[TO DO]
• a. Summarize the post on immigration and inflation in two sentences.
• b. Continue the post on immigration and inflation from the point where it ends.

[PROVIDED TEXT]

=== Section Start ===

Sunday, May 8, 2022

A Relationship Between Immigration and Inflation

Concerns over inflation and immigration have been in the news for weeks and will no doubt bear on the mid-term elections. The two topics are deeply interrelated. 

Federal Reserve Board icon Alan Greenspan once explained that the rapid economic growth with low inflation in the United States in the 1990s in part was the result of the ready availability of immigrant labor, which dampened pressures for wage increases and inflationary pressures.  Currently, businesses claim that tight labor markets have caused a spike in wages and have required price hikes.  

Nicholas Riccardi for the Associated Press offers some detail about immigration's relationship with the inflation currently experienced in the United States.   Immigration to the United States dropped during the Trump presidency and dramatically dropped with the global pandemic.  The result: 

"a labor shortage partly fueled by that slowdown. The U.S. has, by some estimates, 2 million fewer immigrants than it would have if the pace had stayed the same, helping power a desperate scramble for workers in many sectors, from meatpacking to homebuilding, that is also contributing to supply shortages and price increases."

=== Section End ===

[Saved data entries]
=== Section Start ===

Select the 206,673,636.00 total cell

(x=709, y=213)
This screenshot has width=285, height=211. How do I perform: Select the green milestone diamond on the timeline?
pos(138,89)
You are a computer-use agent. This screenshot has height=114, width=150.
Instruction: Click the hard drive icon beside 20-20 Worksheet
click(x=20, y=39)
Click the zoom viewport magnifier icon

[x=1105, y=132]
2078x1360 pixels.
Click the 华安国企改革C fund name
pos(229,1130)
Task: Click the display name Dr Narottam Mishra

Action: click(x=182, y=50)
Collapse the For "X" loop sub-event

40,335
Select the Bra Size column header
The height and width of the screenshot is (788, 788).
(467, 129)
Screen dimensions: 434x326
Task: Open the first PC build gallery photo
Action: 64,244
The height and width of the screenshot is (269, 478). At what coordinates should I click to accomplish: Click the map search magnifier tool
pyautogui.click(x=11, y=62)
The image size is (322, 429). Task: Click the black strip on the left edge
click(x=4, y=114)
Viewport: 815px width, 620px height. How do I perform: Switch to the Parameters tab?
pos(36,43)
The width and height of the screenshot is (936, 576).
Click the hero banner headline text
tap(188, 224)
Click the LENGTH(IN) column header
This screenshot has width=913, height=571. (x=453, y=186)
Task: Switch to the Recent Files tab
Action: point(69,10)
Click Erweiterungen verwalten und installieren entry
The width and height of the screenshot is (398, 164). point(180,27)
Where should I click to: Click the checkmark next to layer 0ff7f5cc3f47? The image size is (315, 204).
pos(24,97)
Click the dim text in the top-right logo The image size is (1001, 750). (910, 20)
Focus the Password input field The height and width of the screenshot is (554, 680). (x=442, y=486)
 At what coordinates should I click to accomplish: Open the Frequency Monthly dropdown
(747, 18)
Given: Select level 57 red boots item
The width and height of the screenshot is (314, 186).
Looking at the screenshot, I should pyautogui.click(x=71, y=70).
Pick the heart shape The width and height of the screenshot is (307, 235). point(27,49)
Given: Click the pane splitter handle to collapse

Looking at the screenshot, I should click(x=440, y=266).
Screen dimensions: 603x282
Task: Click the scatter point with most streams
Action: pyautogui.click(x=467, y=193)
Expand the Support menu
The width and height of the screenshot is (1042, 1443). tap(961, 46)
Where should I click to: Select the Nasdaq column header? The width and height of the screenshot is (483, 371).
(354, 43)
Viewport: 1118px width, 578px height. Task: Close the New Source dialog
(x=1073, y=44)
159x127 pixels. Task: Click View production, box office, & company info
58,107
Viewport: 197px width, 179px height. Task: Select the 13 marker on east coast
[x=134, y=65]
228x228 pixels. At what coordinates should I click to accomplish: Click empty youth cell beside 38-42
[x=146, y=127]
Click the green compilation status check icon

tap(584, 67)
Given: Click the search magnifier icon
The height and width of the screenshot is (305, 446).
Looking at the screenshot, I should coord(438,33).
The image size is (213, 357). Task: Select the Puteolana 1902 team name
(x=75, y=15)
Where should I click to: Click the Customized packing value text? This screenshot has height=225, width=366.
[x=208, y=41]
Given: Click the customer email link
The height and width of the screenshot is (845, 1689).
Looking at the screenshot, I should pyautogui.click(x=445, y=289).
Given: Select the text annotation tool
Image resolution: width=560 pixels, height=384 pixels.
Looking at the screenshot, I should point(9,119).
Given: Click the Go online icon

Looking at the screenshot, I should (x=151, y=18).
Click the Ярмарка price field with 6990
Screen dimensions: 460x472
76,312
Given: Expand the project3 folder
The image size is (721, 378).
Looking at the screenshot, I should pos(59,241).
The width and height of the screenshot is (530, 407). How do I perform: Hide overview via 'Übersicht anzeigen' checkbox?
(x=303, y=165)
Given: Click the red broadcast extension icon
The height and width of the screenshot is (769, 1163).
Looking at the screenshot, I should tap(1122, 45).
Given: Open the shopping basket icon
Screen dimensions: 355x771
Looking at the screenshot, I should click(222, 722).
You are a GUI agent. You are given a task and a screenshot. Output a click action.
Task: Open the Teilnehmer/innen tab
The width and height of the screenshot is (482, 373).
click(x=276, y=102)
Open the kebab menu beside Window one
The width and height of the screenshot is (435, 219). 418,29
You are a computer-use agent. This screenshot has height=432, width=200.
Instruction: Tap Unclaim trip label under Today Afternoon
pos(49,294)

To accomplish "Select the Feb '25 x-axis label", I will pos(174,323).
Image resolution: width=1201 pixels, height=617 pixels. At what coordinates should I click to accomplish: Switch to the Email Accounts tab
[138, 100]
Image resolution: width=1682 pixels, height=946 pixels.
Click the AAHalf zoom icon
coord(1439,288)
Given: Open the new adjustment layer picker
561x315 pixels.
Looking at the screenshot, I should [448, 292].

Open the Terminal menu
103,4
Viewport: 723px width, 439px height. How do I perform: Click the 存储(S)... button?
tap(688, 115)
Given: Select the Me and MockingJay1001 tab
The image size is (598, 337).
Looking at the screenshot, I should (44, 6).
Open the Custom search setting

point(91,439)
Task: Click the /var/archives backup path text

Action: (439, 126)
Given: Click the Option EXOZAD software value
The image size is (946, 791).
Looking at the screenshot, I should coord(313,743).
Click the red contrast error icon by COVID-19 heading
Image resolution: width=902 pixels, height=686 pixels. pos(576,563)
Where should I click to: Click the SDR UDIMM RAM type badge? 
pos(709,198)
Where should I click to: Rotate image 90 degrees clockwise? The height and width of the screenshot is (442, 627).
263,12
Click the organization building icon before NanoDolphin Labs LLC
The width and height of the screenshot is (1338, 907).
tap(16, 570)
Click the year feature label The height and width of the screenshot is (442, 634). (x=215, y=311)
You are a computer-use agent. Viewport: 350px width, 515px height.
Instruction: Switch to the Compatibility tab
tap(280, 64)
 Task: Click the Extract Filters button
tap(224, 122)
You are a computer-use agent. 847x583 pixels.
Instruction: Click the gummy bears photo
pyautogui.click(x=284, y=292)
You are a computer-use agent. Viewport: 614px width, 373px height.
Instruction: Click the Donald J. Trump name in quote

=== Section End ===

[OUTPUTS FOR THE TASKS]
• a. Inflation and immigration are closely linked: Alan Greenspan once credited readily available immigrant labor with helping keep wage and price pressures low during the fast growth of the 1990s. Immigration fell during the Trump presidency and fell sharply with the pandemic, and by some estimates the country now has 2 million fewer immigrants than it otherwise would, which is helping drive a labor shortage that contributes to supply shortages and rising prices.

• b.
The story quotes an economist about the relationship between immigration and inflation.  “These 2 million missing immigrants are part of the reason we have a labor shortage,” said Giovanni Peri, an economist at the University of California at Davis. “In the short run, we are going to adjust to these shortages in the labor market through an increase in wages and in prices.”

Even as immigration is returning to its pre-pandemic levels, researchers say that immigration to the United States would need to accelerate rapidly to restore the labor market to its pre=-pandemic size.  In addition, the labor market may continue to shrink with a declining fertility rate.